A BOULOGNE, LA FÊTE EST FINIE

C'EST GUY LENGAGNE QUI L'A DIT

Quel contraste ce dimanche matin dans la salle du conseil municipal de Boulogne entre la ferveur des supporters de Frédéric Cuvillier et la courte prise de parole de son prédécesseur Guy Lengagne. Mais reprenons les évènements dans leur ordre chronologique.

Il est 9 heures 45 et déjà les premiers supporters de la majorité municipale patientent en vue d'une réunion qui ne va s'ouvrir qu'à 10 heures 30. Quand on aime…

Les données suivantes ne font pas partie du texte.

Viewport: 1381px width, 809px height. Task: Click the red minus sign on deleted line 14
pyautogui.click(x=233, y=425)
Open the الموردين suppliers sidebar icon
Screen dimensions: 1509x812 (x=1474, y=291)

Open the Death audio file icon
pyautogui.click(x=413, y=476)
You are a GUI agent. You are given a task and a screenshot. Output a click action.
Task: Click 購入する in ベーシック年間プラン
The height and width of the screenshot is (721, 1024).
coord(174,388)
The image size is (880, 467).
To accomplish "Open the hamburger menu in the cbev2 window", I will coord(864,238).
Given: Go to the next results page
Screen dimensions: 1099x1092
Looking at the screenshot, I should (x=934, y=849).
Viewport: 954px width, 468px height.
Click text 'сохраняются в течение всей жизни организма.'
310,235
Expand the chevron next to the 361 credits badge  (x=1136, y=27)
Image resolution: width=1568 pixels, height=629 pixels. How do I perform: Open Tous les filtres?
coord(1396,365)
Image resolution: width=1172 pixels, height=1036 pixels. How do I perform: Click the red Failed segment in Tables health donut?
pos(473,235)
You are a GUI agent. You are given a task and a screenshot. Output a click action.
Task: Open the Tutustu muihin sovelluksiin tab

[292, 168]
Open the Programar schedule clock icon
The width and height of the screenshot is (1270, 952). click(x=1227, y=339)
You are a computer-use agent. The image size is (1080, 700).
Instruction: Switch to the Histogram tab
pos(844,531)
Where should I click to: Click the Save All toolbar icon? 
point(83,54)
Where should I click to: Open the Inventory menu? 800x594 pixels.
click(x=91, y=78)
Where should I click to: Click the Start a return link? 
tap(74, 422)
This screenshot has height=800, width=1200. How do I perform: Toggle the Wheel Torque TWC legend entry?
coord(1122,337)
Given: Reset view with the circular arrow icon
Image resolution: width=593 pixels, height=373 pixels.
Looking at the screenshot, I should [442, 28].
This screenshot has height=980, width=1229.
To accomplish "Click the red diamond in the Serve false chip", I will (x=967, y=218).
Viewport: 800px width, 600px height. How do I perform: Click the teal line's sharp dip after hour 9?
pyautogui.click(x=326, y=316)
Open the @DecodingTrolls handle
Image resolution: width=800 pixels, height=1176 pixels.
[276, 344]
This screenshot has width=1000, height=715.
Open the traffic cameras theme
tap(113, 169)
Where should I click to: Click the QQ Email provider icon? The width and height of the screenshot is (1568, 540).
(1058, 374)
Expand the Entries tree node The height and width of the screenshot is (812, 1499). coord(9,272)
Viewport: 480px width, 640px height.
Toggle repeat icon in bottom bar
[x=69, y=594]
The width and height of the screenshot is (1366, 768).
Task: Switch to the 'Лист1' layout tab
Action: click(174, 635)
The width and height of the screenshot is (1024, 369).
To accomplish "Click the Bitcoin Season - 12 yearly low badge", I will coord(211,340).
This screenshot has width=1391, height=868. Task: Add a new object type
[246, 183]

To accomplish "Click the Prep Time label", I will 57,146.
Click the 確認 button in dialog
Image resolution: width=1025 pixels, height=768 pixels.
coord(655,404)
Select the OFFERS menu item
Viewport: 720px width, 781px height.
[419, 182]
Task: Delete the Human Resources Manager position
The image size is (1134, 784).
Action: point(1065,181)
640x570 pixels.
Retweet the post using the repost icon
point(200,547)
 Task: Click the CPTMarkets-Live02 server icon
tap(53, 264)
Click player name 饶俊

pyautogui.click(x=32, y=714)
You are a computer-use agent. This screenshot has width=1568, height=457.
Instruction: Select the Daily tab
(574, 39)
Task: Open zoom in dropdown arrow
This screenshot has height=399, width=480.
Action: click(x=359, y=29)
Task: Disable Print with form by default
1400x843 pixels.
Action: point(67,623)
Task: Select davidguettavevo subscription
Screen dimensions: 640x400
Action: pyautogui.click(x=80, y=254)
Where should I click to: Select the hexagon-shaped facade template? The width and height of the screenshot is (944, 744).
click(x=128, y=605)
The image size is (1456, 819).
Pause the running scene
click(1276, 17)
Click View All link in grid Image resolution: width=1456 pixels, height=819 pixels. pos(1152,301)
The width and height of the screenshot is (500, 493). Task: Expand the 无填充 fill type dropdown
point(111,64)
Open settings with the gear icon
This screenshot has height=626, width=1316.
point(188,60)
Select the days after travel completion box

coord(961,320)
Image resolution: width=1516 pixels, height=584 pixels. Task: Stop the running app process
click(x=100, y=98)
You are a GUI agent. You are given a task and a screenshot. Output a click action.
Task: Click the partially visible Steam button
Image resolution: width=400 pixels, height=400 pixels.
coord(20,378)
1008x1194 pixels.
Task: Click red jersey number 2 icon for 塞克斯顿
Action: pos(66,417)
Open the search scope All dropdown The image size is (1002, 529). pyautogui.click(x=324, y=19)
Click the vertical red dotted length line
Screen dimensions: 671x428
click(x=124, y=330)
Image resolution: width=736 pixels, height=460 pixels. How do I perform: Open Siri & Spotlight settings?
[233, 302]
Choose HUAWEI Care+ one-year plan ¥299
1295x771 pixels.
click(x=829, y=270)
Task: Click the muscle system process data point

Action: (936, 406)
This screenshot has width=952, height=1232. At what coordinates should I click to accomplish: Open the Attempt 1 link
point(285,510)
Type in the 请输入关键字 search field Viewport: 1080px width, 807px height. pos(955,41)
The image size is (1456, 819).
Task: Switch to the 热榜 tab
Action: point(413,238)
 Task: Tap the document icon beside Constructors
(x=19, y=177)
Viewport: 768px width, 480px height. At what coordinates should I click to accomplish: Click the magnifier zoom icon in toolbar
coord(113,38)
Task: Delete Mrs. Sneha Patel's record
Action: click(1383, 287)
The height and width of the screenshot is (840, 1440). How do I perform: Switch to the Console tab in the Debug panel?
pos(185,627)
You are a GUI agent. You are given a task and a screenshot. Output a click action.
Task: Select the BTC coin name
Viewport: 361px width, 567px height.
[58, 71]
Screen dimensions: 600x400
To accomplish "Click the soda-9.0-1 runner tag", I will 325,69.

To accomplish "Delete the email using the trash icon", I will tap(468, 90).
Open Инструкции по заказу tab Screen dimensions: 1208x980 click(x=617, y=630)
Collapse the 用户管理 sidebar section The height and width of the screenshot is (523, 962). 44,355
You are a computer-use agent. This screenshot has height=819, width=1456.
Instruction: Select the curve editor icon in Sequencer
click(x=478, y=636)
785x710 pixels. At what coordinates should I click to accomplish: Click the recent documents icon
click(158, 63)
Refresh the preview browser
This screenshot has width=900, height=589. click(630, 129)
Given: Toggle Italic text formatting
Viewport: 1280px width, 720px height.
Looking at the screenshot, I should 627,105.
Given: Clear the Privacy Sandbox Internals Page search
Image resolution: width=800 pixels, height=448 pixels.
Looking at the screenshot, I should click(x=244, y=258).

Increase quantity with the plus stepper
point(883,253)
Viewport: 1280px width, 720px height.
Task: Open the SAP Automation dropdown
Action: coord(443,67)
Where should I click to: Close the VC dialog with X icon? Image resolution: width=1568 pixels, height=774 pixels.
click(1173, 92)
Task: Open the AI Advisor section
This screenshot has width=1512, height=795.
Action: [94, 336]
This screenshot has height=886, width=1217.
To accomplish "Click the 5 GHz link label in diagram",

Dix heures quinze. Les premiers élus font une brève apparition dans la salle pour signer le registre de présence. Guy Lengagne, ancien député-maire de la Ville, fait son petit tour. Dans la tribune du public, on commence à refuser du monde.
Dix heures trente cinq, Frédéric Cuvillier, maire sortant, ouvre la séance avant de laisser la place au doyen de l'assemblée, à savoir Claude Couquet qui rappelle à cette occasion avoir fait sa première apparition dans cette salle à la fin des années quatre-vingts.

C'était alors une autre époque. Pour sa grande première C. Couquet siégeait dans l'opposition, Jean Muselet s'étant installé, provisoirement, dans le fauteuil perdu (électoralement) par Guy Lengagne en mars 1989. 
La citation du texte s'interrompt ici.